Slightly OT: is free software development indirectly subsidized?

Man-Chicken manchicken at notsosoft.net
Sat Feb 3 23:26:14 UTC 2007


On Saturday 03 February 2007 16:31, D. Michael McIntyre wrote:
> On Saturday 03 February 2007 5:10 pm, Man-Chicken wrote:
> > few and far between.  I have no subsidy, yet that still doesn't stop me
> > from contributing.

> I want to add that I didn't really touch on the "wither away" aspect of
> that. No, that's a bunch of crap.  There are a few really serious subsidies
> out here, but they are few and far between, and limited to a few dozen out
> of the thousands of FOSS applications out there.

> I lost my own indirect subsidy, but I'm still planning on hanging around. 
> I'm just bummed about how much less time I will be able to scrape up to do
> things, and how little I'll be able to spare for Rosegarden.

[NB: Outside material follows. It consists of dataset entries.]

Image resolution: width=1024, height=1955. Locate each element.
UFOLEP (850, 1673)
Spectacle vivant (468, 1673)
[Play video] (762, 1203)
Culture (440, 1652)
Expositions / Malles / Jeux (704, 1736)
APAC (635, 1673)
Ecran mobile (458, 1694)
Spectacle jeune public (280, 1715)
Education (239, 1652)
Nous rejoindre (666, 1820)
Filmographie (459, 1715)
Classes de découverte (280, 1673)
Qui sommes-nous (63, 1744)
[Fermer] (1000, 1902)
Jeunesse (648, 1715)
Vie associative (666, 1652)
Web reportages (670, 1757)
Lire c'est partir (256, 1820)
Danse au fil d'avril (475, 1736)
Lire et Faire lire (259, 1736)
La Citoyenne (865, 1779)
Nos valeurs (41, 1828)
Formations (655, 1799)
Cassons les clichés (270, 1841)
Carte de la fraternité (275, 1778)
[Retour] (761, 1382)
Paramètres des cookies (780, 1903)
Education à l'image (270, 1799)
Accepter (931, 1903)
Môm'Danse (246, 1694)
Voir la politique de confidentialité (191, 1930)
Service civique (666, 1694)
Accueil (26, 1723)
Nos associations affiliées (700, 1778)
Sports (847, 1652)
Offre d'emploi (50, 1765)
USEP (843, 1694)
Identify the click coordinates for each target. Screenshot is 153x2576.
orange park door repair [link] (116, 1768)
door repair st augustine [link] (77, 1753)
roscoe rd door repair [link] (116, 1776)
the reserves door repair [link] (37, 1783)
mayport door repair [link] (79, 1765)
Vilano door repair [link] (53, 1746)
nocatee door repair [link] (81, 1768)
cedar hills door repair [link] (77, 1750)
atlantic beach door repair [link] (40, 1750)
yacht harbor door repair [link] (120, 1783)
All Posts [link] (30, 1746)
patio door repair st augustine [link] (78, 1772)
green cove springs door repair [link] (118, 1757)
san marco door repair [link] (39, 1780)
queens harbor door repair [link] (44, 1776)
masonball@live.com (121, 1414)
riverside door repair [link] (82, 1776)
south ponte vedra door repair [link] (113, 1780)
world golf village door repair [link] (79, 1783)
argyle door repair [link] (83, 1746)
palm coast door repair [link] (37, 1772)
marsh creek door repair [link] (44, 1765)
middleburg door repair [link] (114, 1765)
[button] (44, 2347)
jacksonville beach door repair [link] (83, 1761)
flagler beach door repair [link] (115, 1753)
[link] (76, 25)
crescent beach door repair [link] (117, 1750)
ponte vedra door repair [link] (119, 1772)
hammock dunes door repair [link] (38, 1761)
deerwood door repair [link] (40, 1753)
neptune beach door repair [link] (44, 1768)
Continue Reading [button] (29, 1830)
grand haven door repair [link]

I really do think the lesson here is that freedom (to borrow a certain 
political party's rhetoric) isn't free.  This goes especially for movements 
that haven't become a high priority for society at large.  If we want 
Freedom, there is a cost.  Be it time, money, time, beer, time, technically 
inferior hardware, or nights where it takes 14 hours to get the bloody 
wireless card to work, it's worth it if you value the freedom that it yields.  
We have to work for our freedom, because those who would remove our freedom 
are more than willing and capable to do just that.

> > The number of the beast - vi vi vi
> Ho ho, spawn of emacs, that would have been clever, except the number of
> the beast is Roman numerals is DCLXVI.

Oh come on, did you really have to kill the poor innocent little joke?  What 
did he ever do to you?  *sob*

>
> --
> D. Michael McIntyre

-- 
~ Man-Chicken <><
(A)bort, (R)etry, (I)nfluence with large hammer.